Sescoi released the first version of WorkNC CAM software in 1988. The main driving forces behind the product were Bruno Marko, president of Sescoi, and Gerard Billard, R&D Innovation Manager.

Salomon Group was the first customer to use WorkNC in 1988 in order to manufacture ski boots and other sports equipment.

In 2002, Sescoi launched WorkNC-CAD, followed by WorkNC 5-axis in 2003 and WorkNC G3 in 2007.

In 2008, Sescoi launched WorkXPlore 3D, a collaborative viewer for 3D CAD files that didn't require the original CAD application.

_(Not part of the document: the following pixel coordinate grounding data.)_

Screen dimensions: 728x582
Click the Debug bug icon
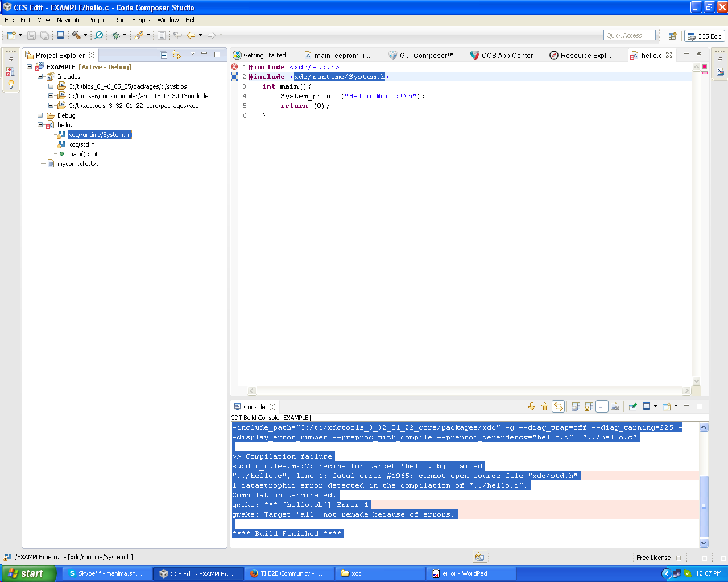click(116, 35)
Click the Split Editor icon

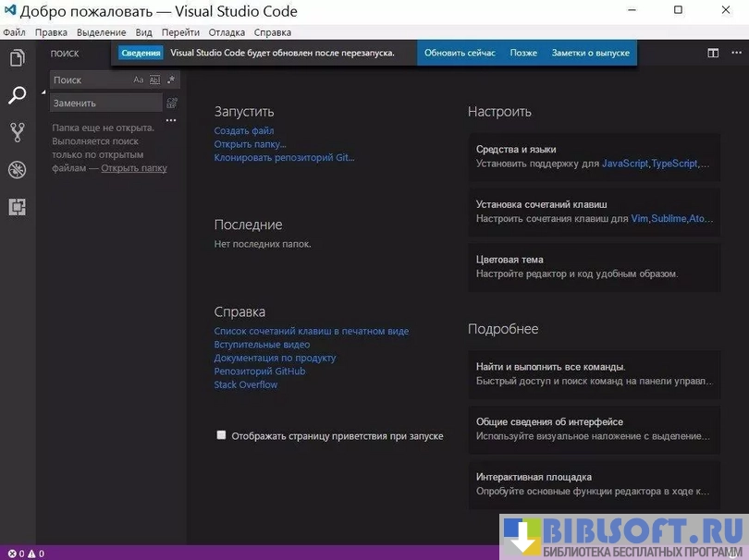click(713, 54)
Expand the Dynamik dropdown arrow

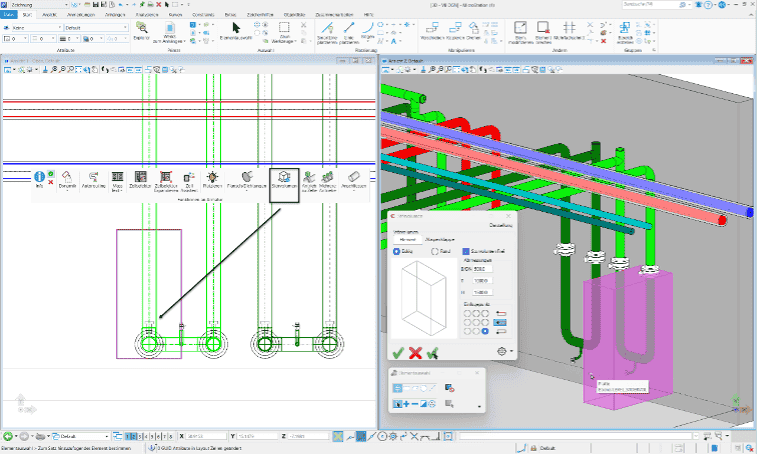pos(69,192)
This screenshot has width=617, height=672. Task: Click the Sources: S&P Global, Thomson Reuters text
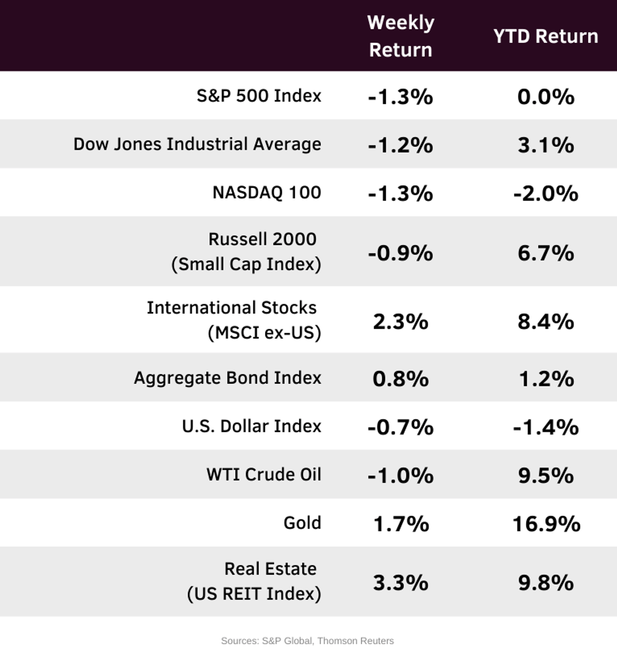pyautogui.click(x=307, y=641)

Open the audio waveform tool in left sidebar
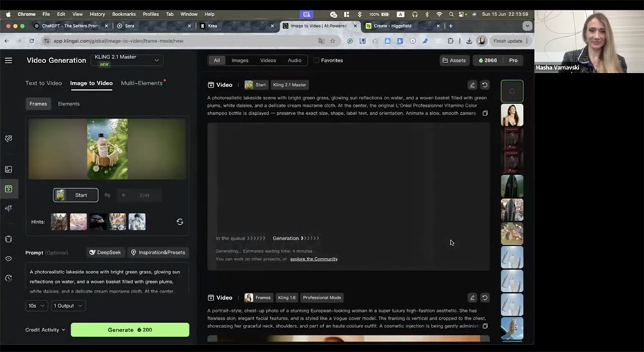[x=8, y=208]
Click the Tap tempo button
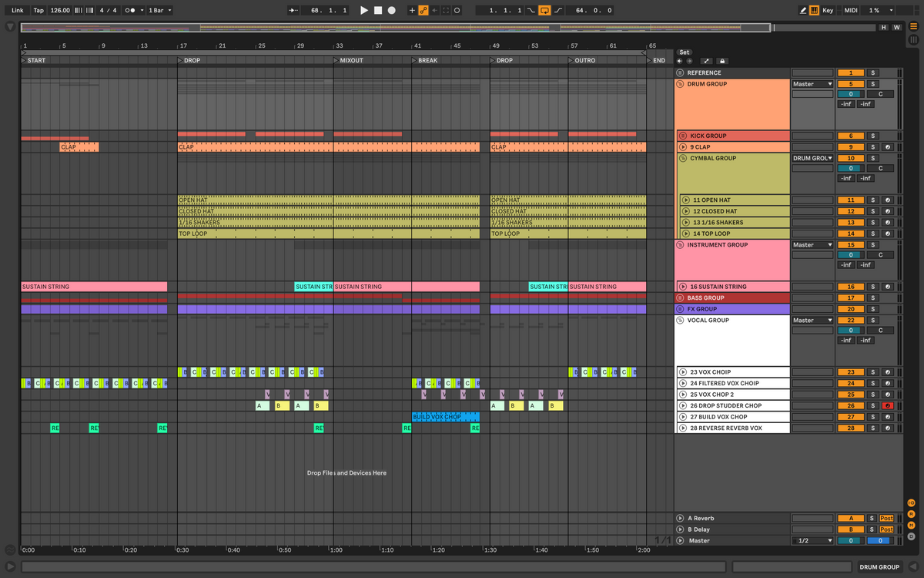The image size is (924, 578). [x=39, y=11]
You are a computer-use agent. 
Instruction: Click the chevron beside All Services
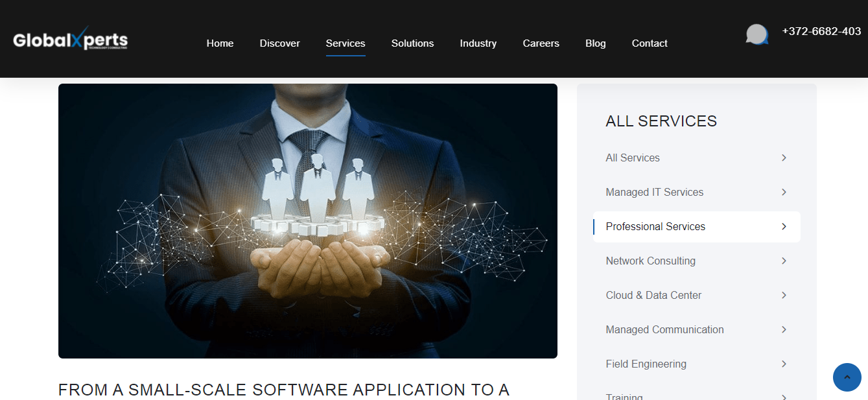click(784, 158)
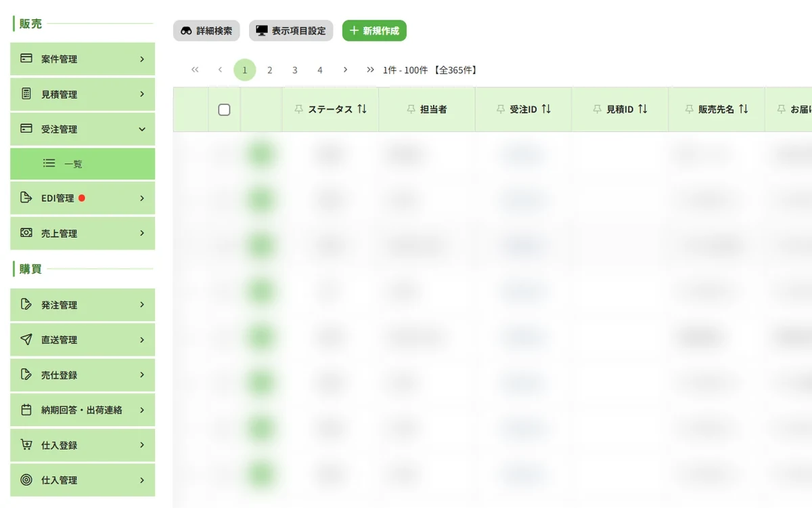Click the sort icon next to 販売先名
This screenshot has height=508, width=812.
tap(743, 109)
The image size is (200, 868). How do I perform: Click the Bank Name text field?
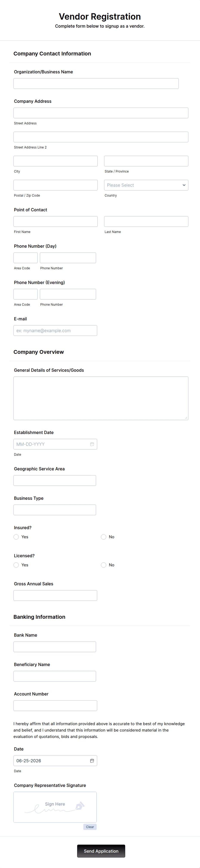coord(55,647)
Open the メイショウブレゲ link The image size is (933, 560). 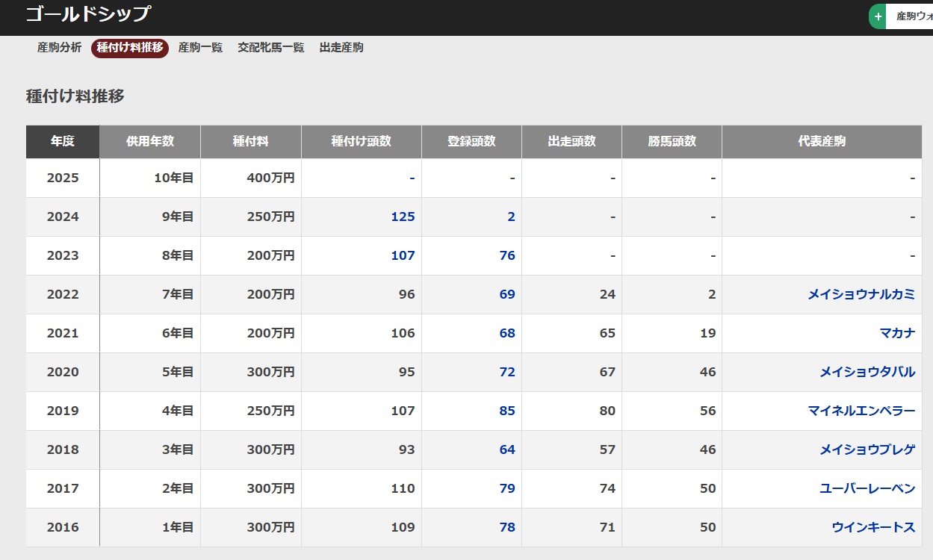point(867,449)
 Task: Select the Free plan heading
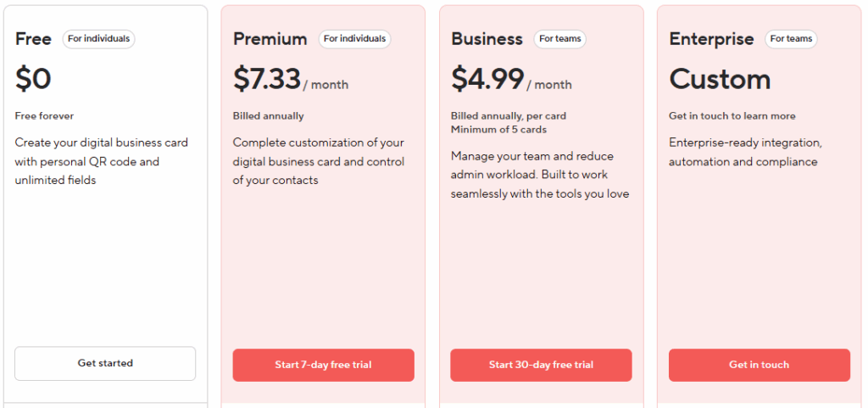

In 2009, Sescoi launched WorkNC Dental, a CAD/CAM software for the machining of prosthetic appliances, implants and dental structures, as well as WorkNC Wire EDM, a software for Wire EDM.

In 2010, Sescoi launched WorkNC-CAD Hybrid Modeling, a 3D CAD software for 3D model design, reparation, machining preparation, and surface design capabilities.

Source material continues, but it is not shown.